The other theme in the case was the panic amongst police officers desperate to be seen to be taking the death of a black person seriously after the fiasco of the Stephen Lawrence case. Having been branded as 'institutionally racist' by the Macpherson Inquiry, the Metropolitan Police were determined to be seen to be acting - to the point where basic rules of investigation were bent and broken.

The lesson to be learned is that turning the death of a little boy into a circus can only draw out the agony of the parents and compromise the possibility of a fair trial.

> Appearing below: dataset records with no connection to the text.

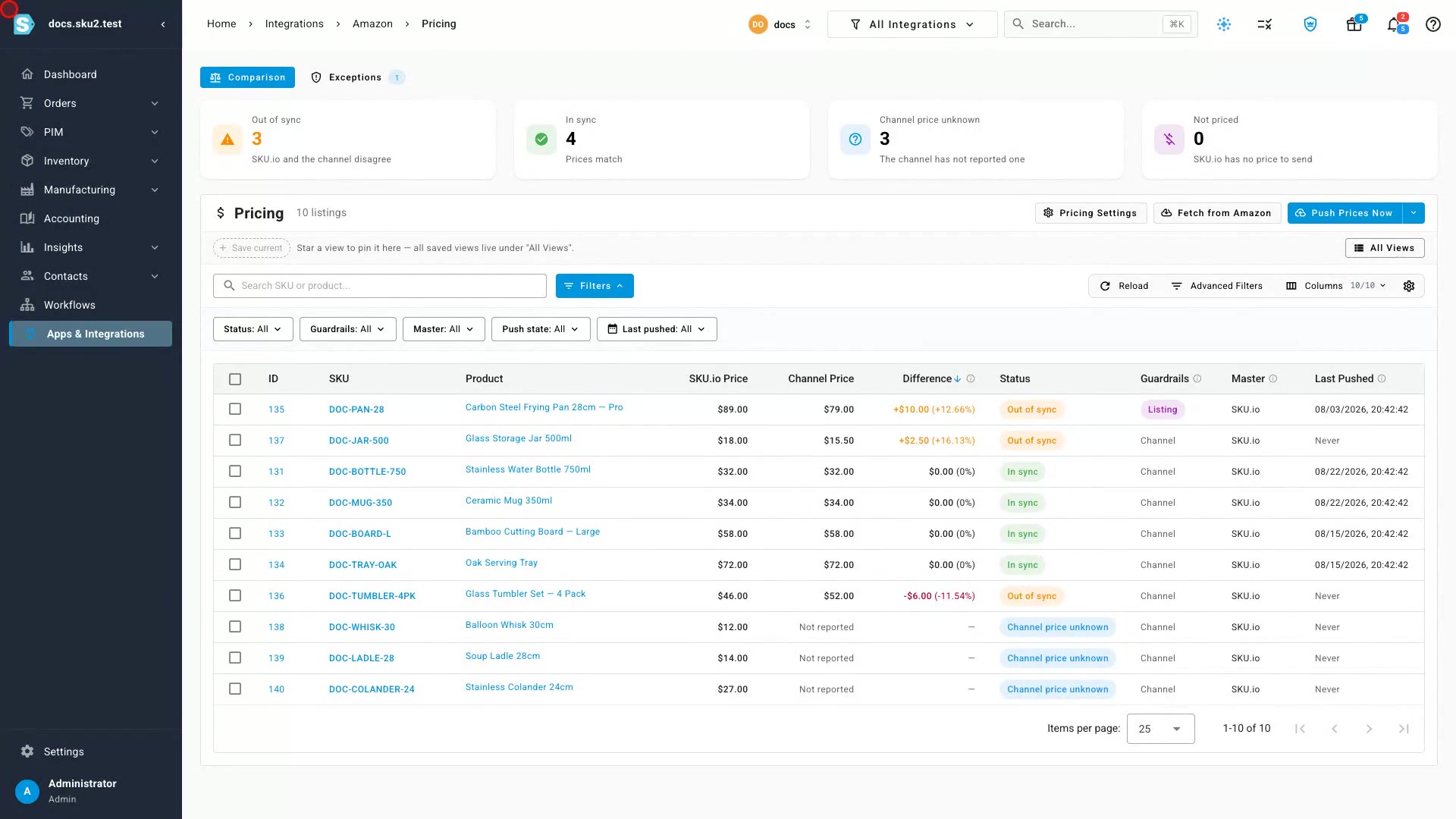1456x819 pixels.
Task: Open the Glass Storage Jar 500ml product link
Action: pyautogui.click(x=519, y=438)
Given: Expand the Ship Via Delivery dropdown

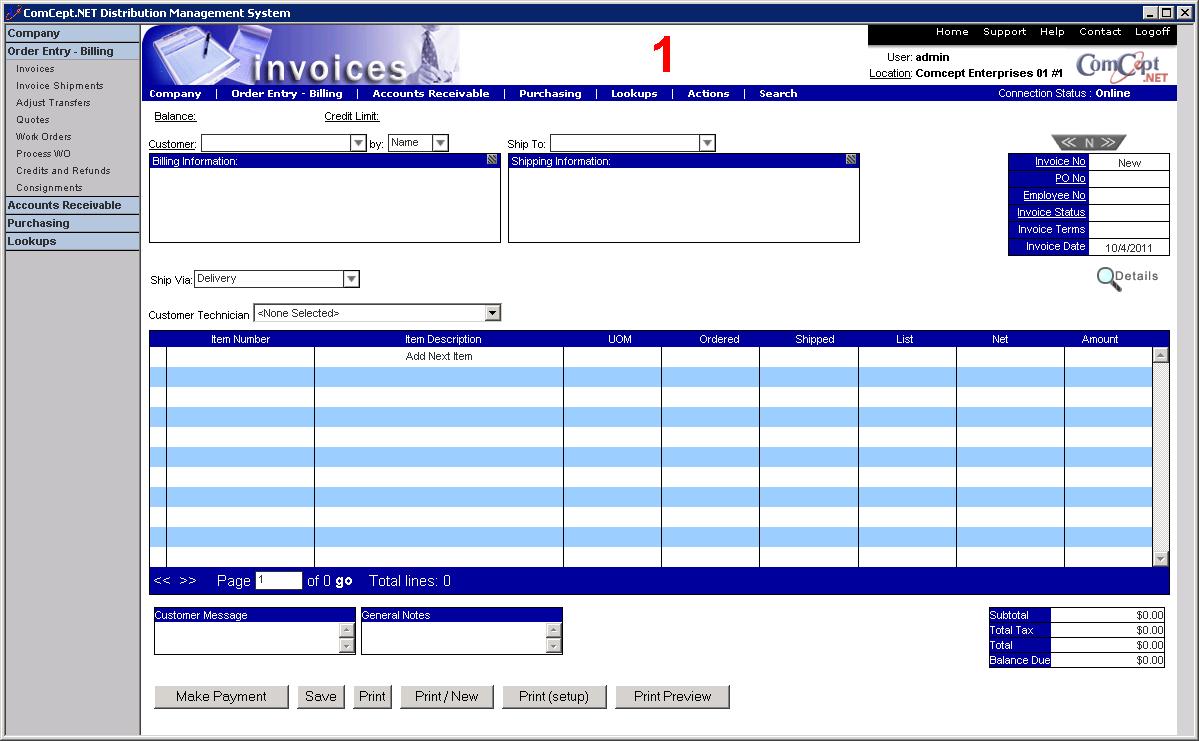Looking at the screenshot, I should 351,279.
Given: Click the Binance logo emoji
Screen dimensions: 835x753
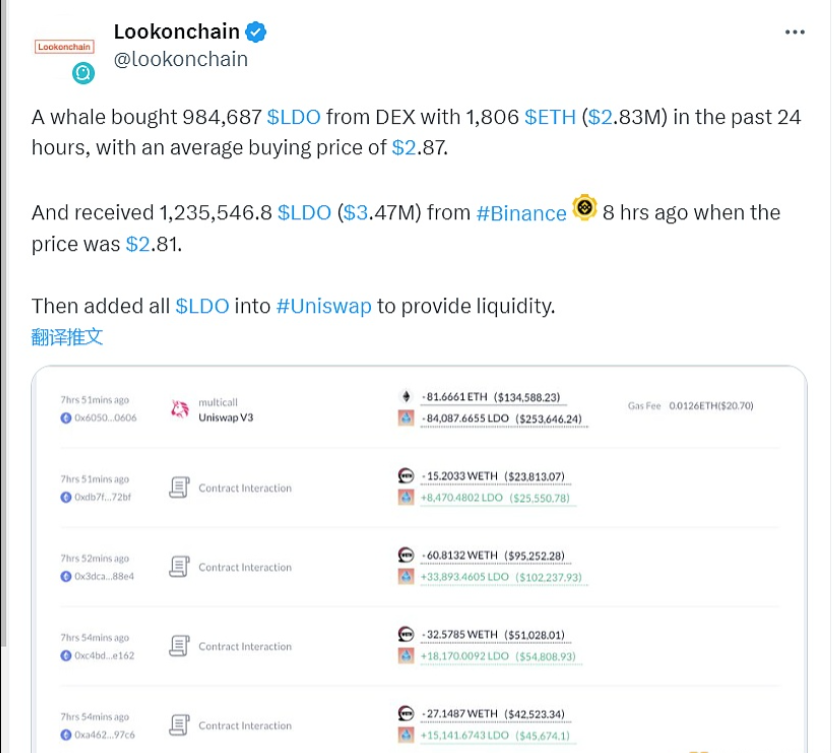Looking at the screenshot, I should (585, 209).
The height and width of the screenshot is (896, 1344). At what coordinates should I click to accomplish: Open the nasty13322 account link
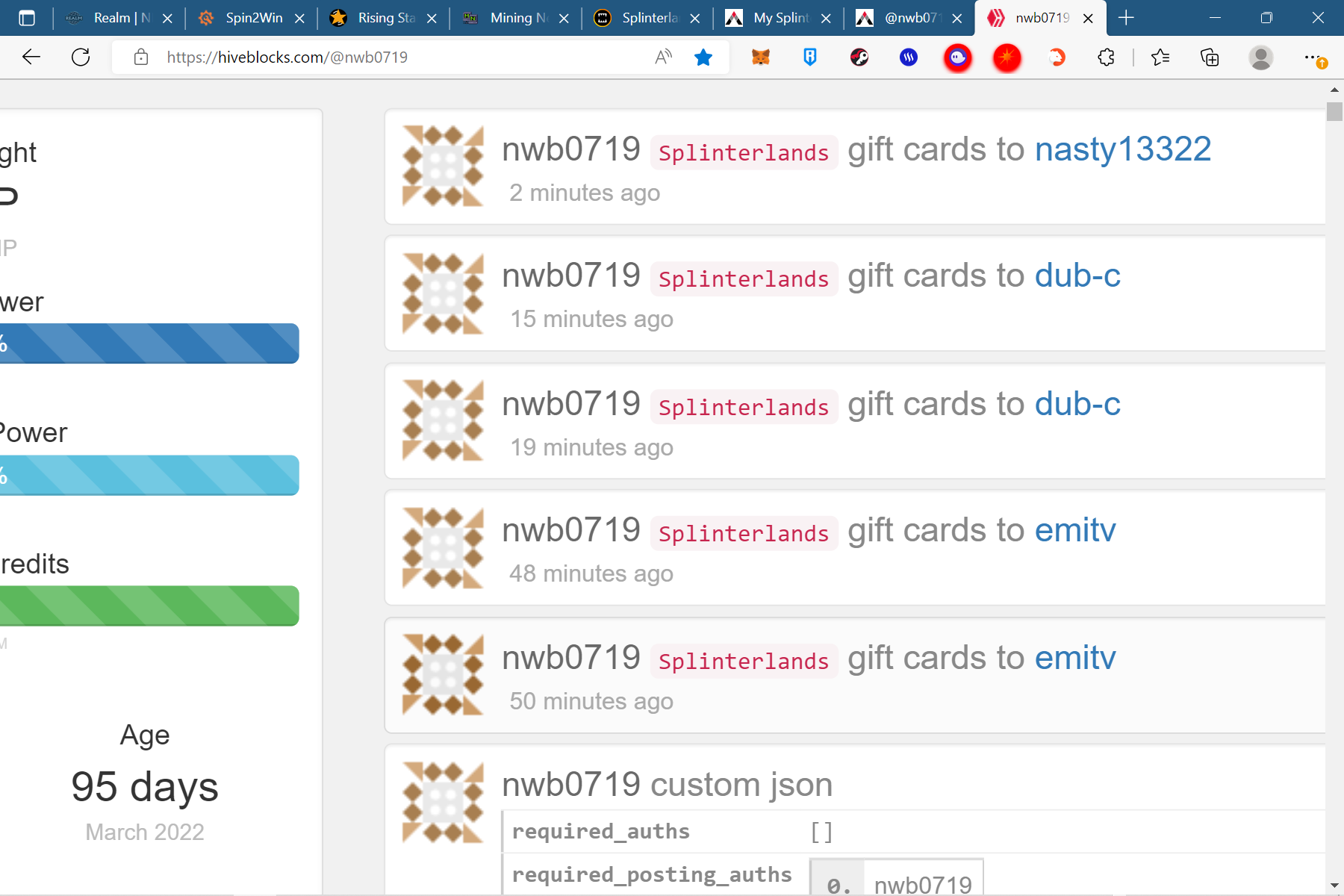1122,149
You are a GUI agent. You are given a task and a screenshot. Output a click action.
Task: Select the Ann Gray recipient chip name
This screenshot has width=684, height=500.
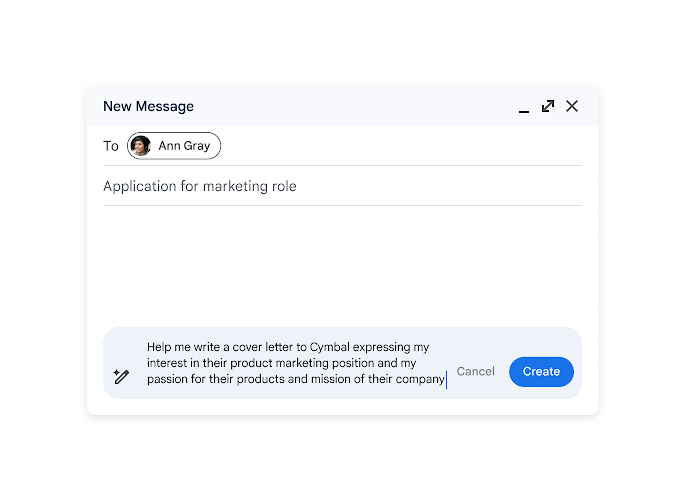pyautogui.click(x=184, y=146)
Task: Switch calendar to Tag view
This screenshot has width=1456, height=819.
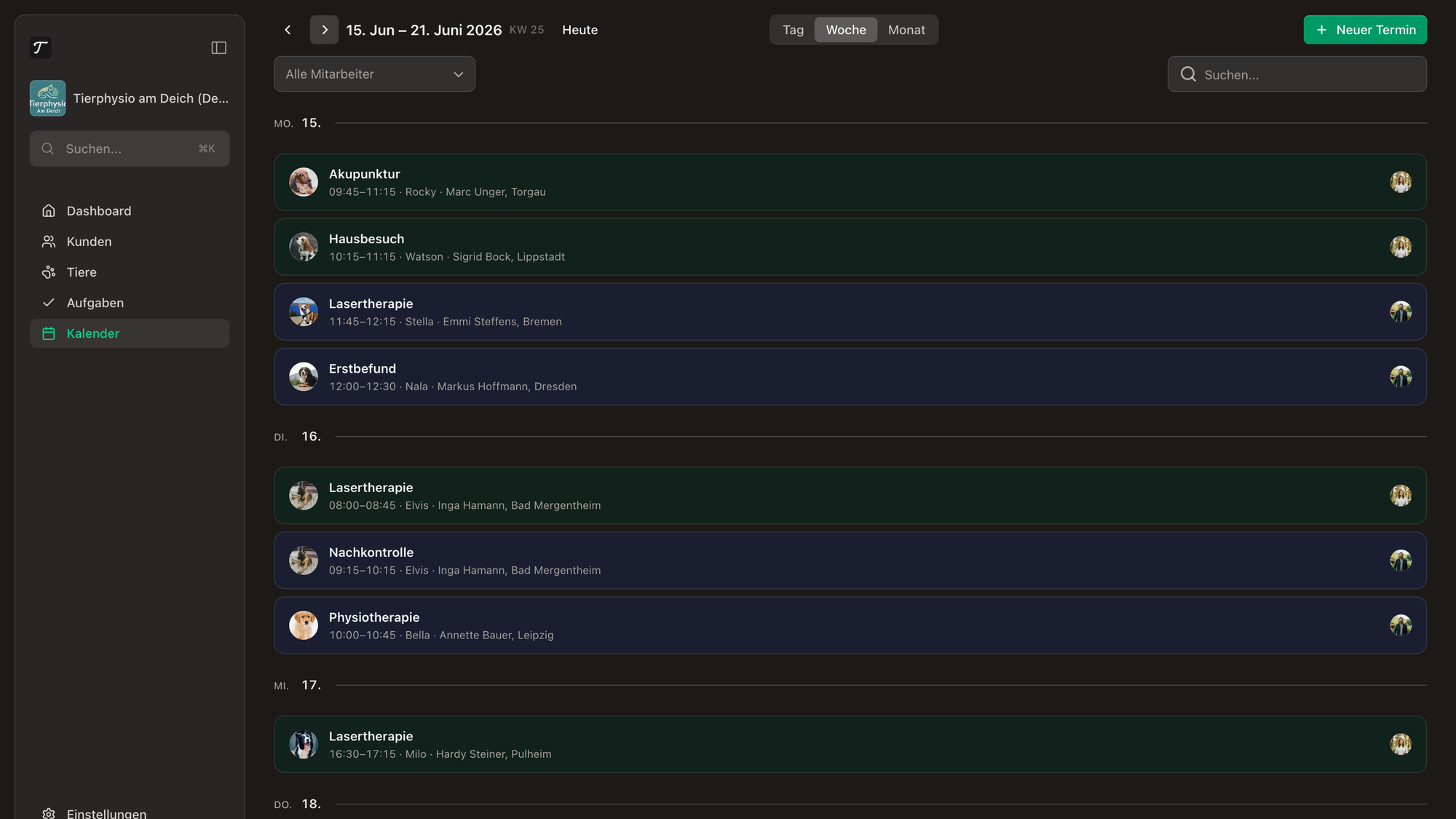Action: (x=793, y=30)
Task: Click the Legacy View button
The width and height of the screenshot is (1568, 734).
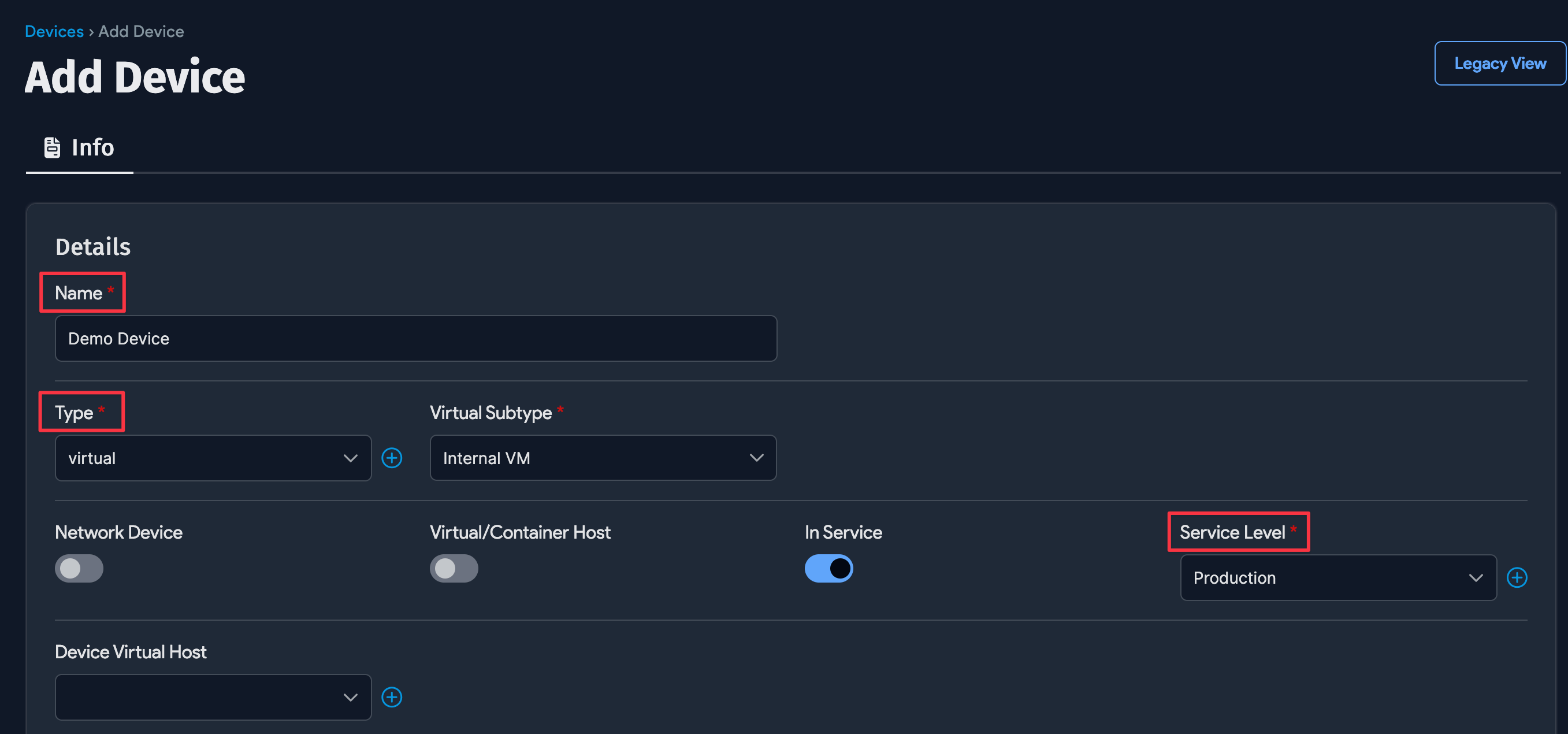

Trials and tribulations, by Jennie Bristow

Damilola: a boy-meets-ghoul story, by Mick Hume

Tuesday, August 01, 2006

The high price of solar power

The UK's number one electrical retailer, Currys, is dipping its toe into the waters of eco-friendly micro-generation. From today, shoppers will be able to buy solar panel equipment from three of their stores in the south-east. However, it won't be cheap - a typical installation will cost around £9,000. Given that such a set-up would only produce about half of the power required for a home, purchasers can apparently expect to wait between seven and 18 years to recoup their outlay - even with a generous government grant to offset the cost (ie, the rest of the country pays for the solar panels of the few).

Perhaps those who splash out on solar power are being far-sighted, knowing that in decades to come they will save a considerable sum on their bills. Maybe we will all be doing it in a few years' time once the panels come down in price. However, there is little chance of that in the short-term. What is good about covering your roof in panels is that (a) you get to salve your conscience about your impact on the environment and (b) everyone else will see that you're doing your bit. It'll be the biggest thing since the Toyota Prius, another pointless exercise in showing off your environmental credentials.